Task item A: From the DePaul housing text on communicable diseases, quote the passage that begins at the words "DePaul is committed" and stops after "related to COVID-19.".
Task item B: According to the DePaul housing text on communicable diseases, where are free N95 respirators available?

::: Passage for review

Housing > Communicable Diseases Housing Information
We continue to comply with all guidelines from the university, State of Illinois, City of Chicago, and Centers for Disease Control and Prevention (CDC). This may include, but not limited to wearing face masks in public areas, encouraging frequent hand washing, placing hand sanitizing stations throughout our halls, social distancing, and extra cleaning of all of our buildings on campus. Face masks are recommended, but NOT required on campus. Wearing a mask is a personal choice and the DePaul community supports your decision to continue wearing a mask if you so choose. For more information, including the current face mask policy, visit the DePaul University COVID-19 Updates and Guidance FAQs. Free N95 masks: N95 respirators are available for free at a variety of pharmacies across the country. Visit the Centers for Disease Control and Prevention website and enter your zip code for a list of available locations.
DePaul is committed to the health and safety of all of our students and those living in close quarters on campus are potentially at a higher risk of COVID-19 exposure or contraction. As a result, all students living on campus, both in Lincoln Park and University Center downtown, are expected to be vaccinated or have an approved exemption from the university. This vaccination requirement includes the first booster shot as well.
As with all immunizations, DePaul will consider requests for medical and religious exemptions on a case-by-case basis, but students living on campus should understand the importance of being vaccinated for COVID-19.
You must get tested via a testing center or an at-home rapid test. Testing is the only way to confirm your symptoms are related to COVID-19.

::::::
::: Recorded data

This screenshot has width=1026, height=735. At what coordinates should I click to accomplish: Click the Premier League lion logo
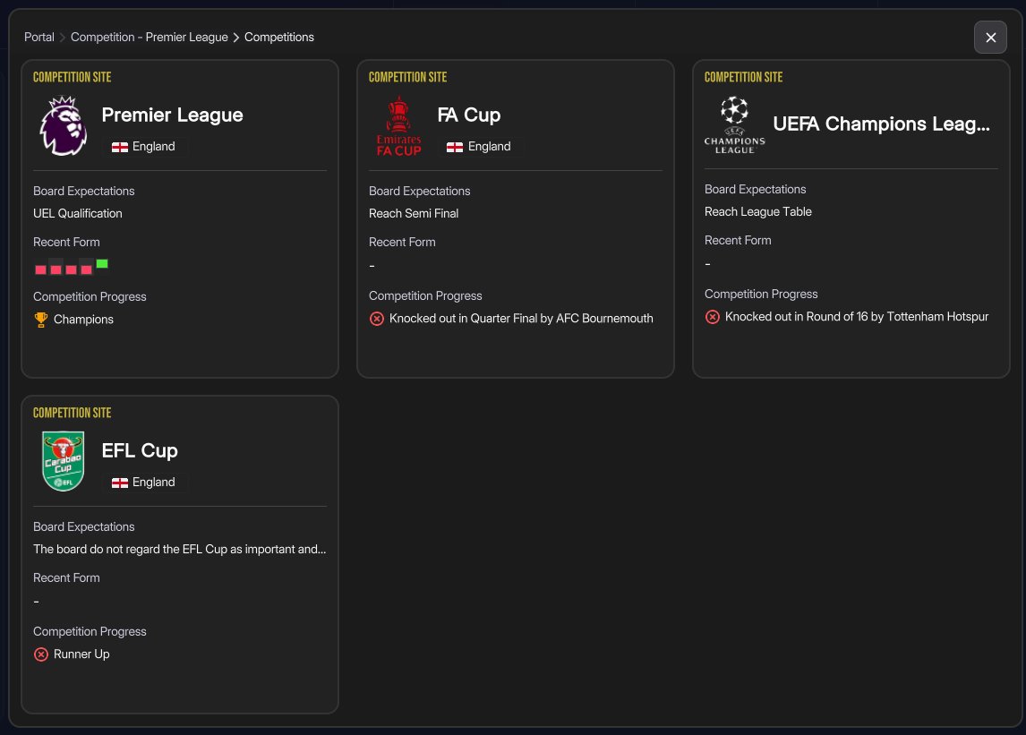coord(63,127)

::::::

Exercise response A:
DePaul is committed to the health and safety of all of our students and those living in close quarters on campus are potentially at a higher risk of COVID-19 exposure or contraction. As a result, all students living on campus, both in Lincoln Park and University Center downtown, are expected to be vaccinated or have an approved exemption from the university. This vaccination requirement includes the first booster shot as well.
As with all immunizations, DePaul will consider requests for medical and religious exemptions on a case-by-case basis, but students living on campus should understand the importance of being vaccinated for COVID-19.
You must get tested via a testing center or an at-home rapid test. Testing is the only way to confirm your symptoms are related to COVID-19.

Exercise response B: At a variety of pharmacies across the country.